¿Qué hay de verdad en tantas leyendas negras de la Iglesia? 
¿Cómo Dios permite tantos errores?

Autor: Alfonso Aguiló Pastrana

Sitios Web: interrogantes.net

 

En los años siguientes a la Primera Guerra Mundial –cuenta José Orlandis–, un joven llamado Gétaz, que ocupaba un alto cargo dentro del socialismo suizo, recibió de su partido el encargo de elaborar un dossier con vistas a una campaña que se pretendía lanzar contra la Iglesia católica.

    Gétaz puso manos a la obra, con la seriedad propia de un político helvético: recogió multitud de testimonios, estudió la doctrina católica y la historia del cristianismo desde sus primeros siglos, y en poco tiempo logró reunir una amplísima documentación.

    El resultado que se siguió de todo aquello, sin embargo, no pudo ser más sorprendente. Paso a paso, el joven político llegó al convencimiento de que la Iglesia católica no podía ser invención de hombres.

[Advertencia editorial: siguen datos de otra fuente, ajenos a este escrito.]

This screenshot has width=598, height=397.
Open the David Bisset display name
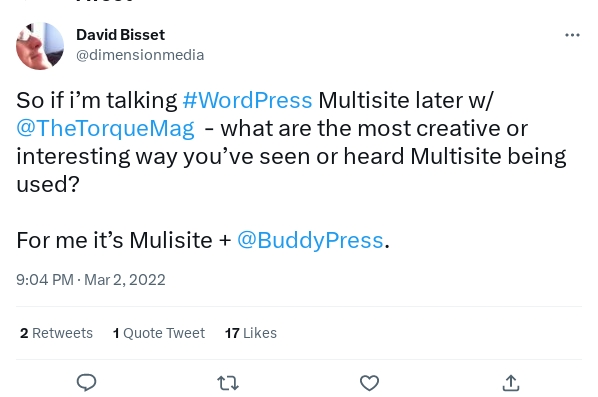pos(121,35)
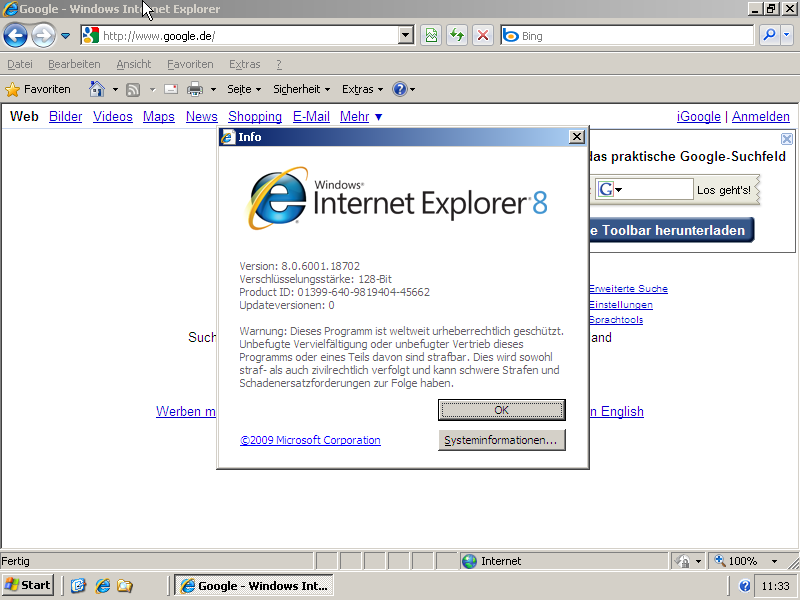Click the browser Back arrow button
This screenshot has height=600, width=800.
15,36
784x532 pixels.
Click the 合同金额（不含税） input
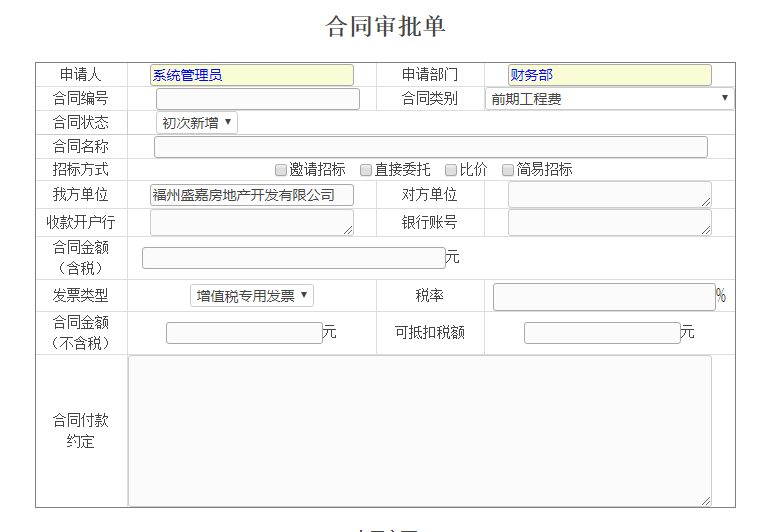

    Dos mil años de negaciones, sacudidas, cismas, conflictos internos, herejías, errores y transgresiones del Evangelio, habían dejado a la Iglesia, si no intacta, sí al menos en pie.

    Las propias deficiencias humanas que en ella se advertían a lo largo de veinte siglos –mezcladas siempre con ejemplos insignes de heroísmo y de santidad– fueron para él un claro argumento a favor de su divinidad. Si esa iglesia no fuera divina –vino a concluir en buena lógica– habría tenido que desaparecer mil veces de la faz de la tierra.

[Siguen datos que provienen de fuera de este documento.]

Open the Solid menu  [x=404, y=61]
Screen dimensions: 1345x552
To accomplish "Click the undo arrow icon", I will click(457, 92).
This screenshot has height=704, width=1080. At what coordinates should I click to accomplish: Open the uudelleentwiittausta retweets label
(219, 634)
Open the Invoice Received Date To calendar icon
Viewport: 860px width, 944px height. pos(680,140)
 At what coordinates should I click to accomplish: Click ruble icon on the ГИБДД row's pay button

    El desenlace de todo aquel episodio no pudo ser más distinto de lo que se había previsto: Gétaz se convirtió al catolicismo, se hizo fraile dominico, y en su cátedra del Angelicum, en Roma, enseñó durante muchos años, precisamente, el tratado acerca de la Iglesia. Sus clases tenían el interés de ser, en buena medida, como un relato autobiográfico: como el eco del itinerario de su propia conversión.

—De todas formas, la reacción de muchos otros ante las miserias de los miembros de la Iglesia es bien distinta. Me pregunto si no habría sido mejor, ya que Dios es todopoderoso, que al menos los ministros de su Iglesia hubieran estado exentos de tantos vicios...

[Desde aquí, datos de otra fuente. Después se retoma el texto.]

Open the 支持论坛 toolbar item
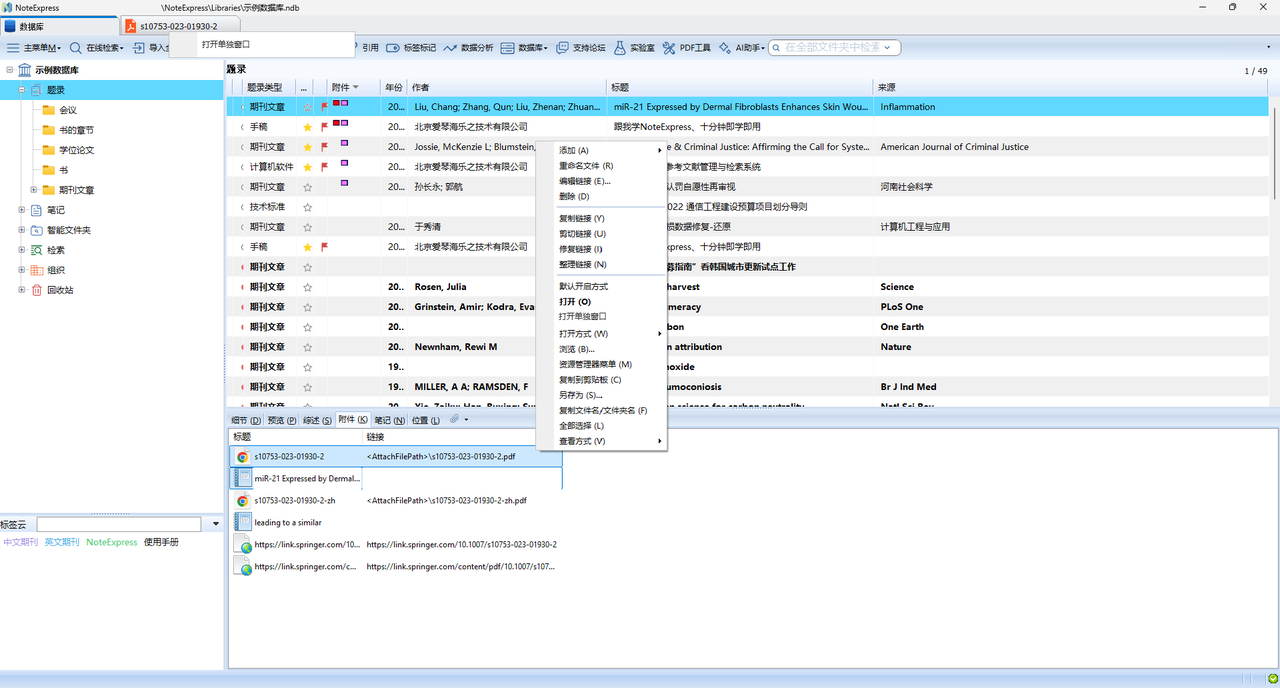Image resolution: width=1280 pixels, height=688 pixels. [x=581, y=48]
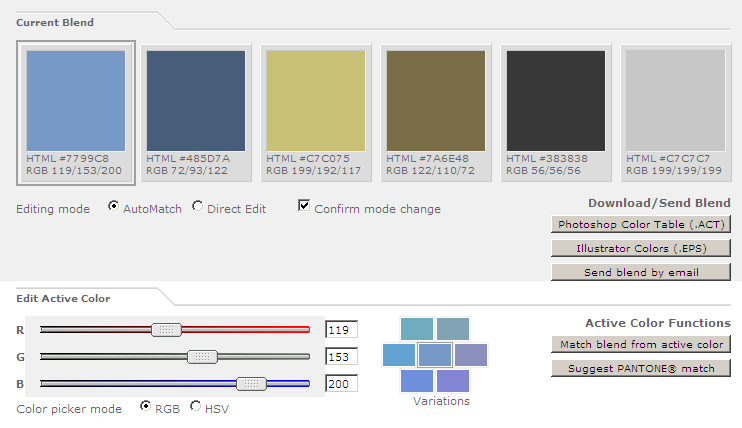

    Comprenderás que si Jesucristo, como dices, hubiera tenido que valerse sólo de ministros total y permanentemente buenos, se habría visto obligado a estar realizando continuamente milagritos, y no parece que eso sea lo mejor. De entrada, porque tendría que estar interviniendo cada vez que una de esas personas fuera a cometer cualquier error o imperfección, y eso les privaría de la debida libertad.

    Por otra parte, aunque es cierto que a lo largo de los siglos los hombres que han compuesto la Iglesia no han estado exentos de deficiencias humanas, hay que decir que la Iglesia católica es una institución de reconocido prestigio moral en todo el mundo.

    Y aunque es verdad que ese prestigio se ve a veces empañado por las debilidades de algunos de sus miembros, habría que contar –por si alguno quisiera hacer cálculos de porcentajes estadísticos de actuaciones desafortunadas– con que hay que dividir entre casi mil millones de católicos, y casi un millón doscientos mil sacerdotes y religiosos (y eso, contando sólo los actualmente vivos).

    Para ser justos, habría que mirar un poco más a esa ingente multitud de católicos que a lo largo de veinte siglos se ha esforzado diariamente por vivir cabalmente su fe y ayudar a los demás. Y habría que fijarse en todos esos curas de pueblo que permanecen en lugares de los que ha huido casi todo el mundo. Y ver también el sacrificio de tantísimos religiosos y religiosas que han dejado todo para ir a servir a los desheredados de la fortuna, tanto en lejanas tierras de misión como en esos otros lugares, olvidados de todos, pero dramáticamente cercanos, y cuyo esfuerzo quizá sólo es observado por Dios.